Stice, Ng и Shaw представили интересные доказательства того, что различные виды представлений о себе, неудовлетворенность своим телом и ограничения в диете могут являться продромальными элементами расстройств пищевого поведения. Несмотря на высокие уровни распространенности, заболеваемости и смертности вследствие этих нарушений (Crow et al., 2009), испытания мер вторичной профилактики немногочисленны. Однако предварительные результаты испытаний демонстрируют, что интервенции могут снизить идеализацию похудения и связанную с ним неудовлетворенность своим телом, а также оказать значимое влияние на снижение симптомов расстройств приема пищи в группах риска (Stice, Shaw & Marti, 2007; Stice, Marti, Spoor, Presnell & Shaw, 2008). Необходимо дальнейшее проведение исследований, чтобы задокументировать генетические и мозговые механизмы, связанные с аппетитом и контролем веса (Kas, Kaye, Foulds Mathes & Bulik, 2009; Lowe, van Steenburgh, Ochner & Coletta, 2009). Возможно, наиболее удивительным наблюдением в этом направлении является то, что ограничения в диете при нервной булимии снижают, а не повышают патологический прием пищи (Burton & Stice, 2006).

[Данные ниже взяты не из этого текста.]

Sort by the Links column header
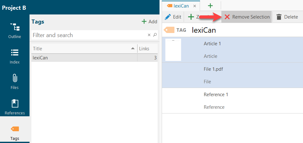303x143 pixels. coord(148,49)
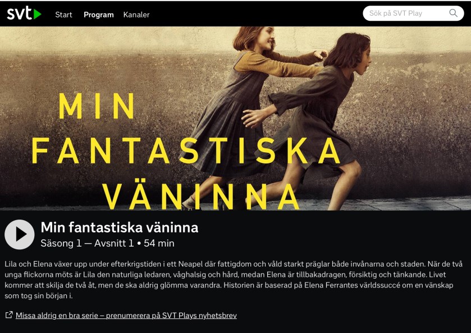Click the external link arrow icon

[9, 314]
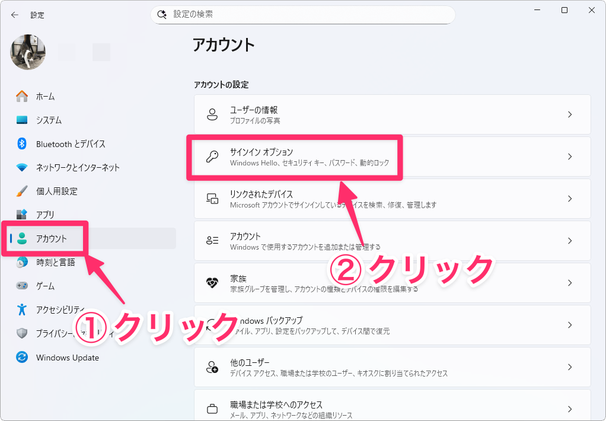
Task: Open アプリ settings category
Action: [x=45, y=215]

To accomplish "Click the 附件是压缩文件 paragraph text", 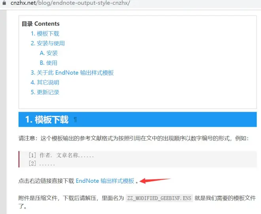I will (x=137, y=202).
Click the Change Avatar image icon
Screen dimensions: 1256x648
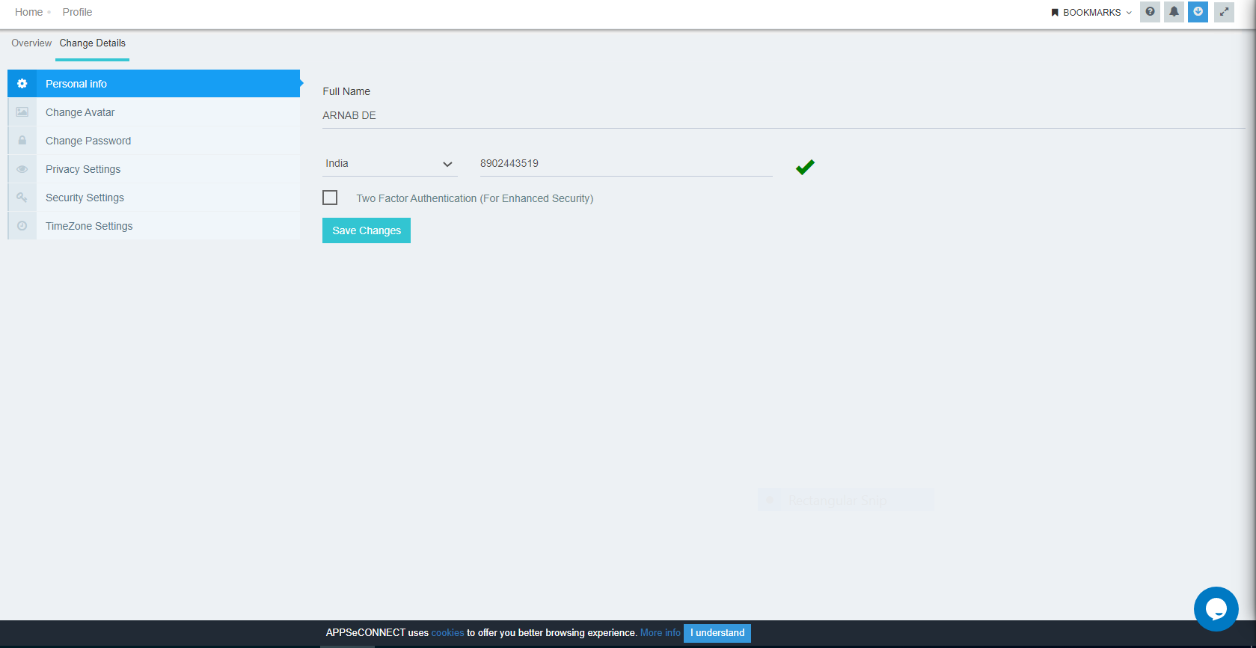(22, 112)
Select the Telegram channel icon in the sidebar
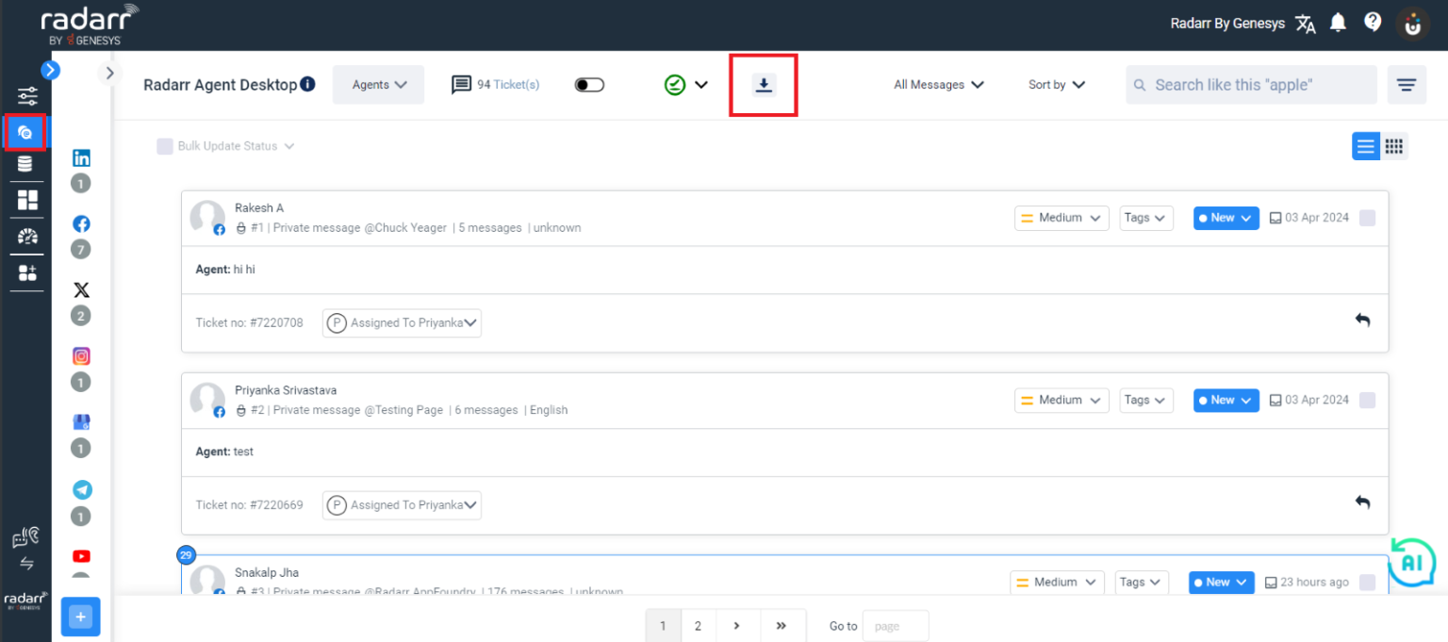1448x642 pixels. pos(81,489)
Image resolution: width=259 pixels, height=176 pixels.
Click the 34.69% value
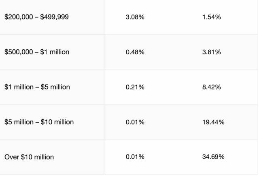pyautogui.click(x=213, y=157)
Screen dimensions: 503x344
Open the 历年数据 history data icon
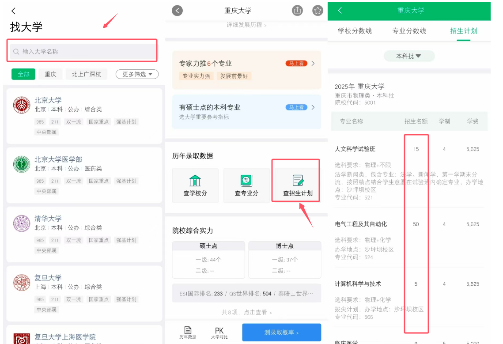tap(187, 332)
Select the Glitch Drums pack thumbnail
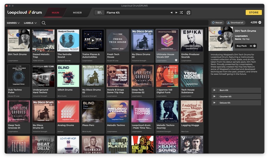Screen dimensions: 269x159 68,76
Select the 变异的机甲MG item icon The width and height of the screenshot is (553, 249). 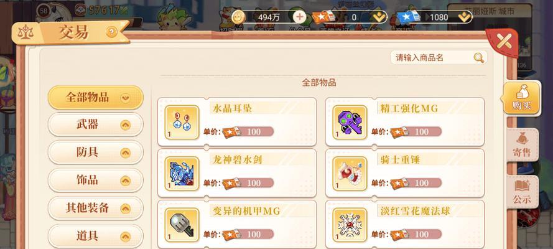click(x=182, y=225)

Последней в данном ежегодном обзоре исследований является интересная статья Costello и Angold, в которой убедительно ставится вопрос о том, существует ли продром, и как его следует выявлять при расстройствах, вызванных употреблением психоактивных веществ. Делая упор на то, что злоупотребление психоактивными средствами можно рассматривать как продром зависимости, авторы доказывают, что имея ясное конечное определение заболевания, выявить продром простым логическим путем не представляется возможным.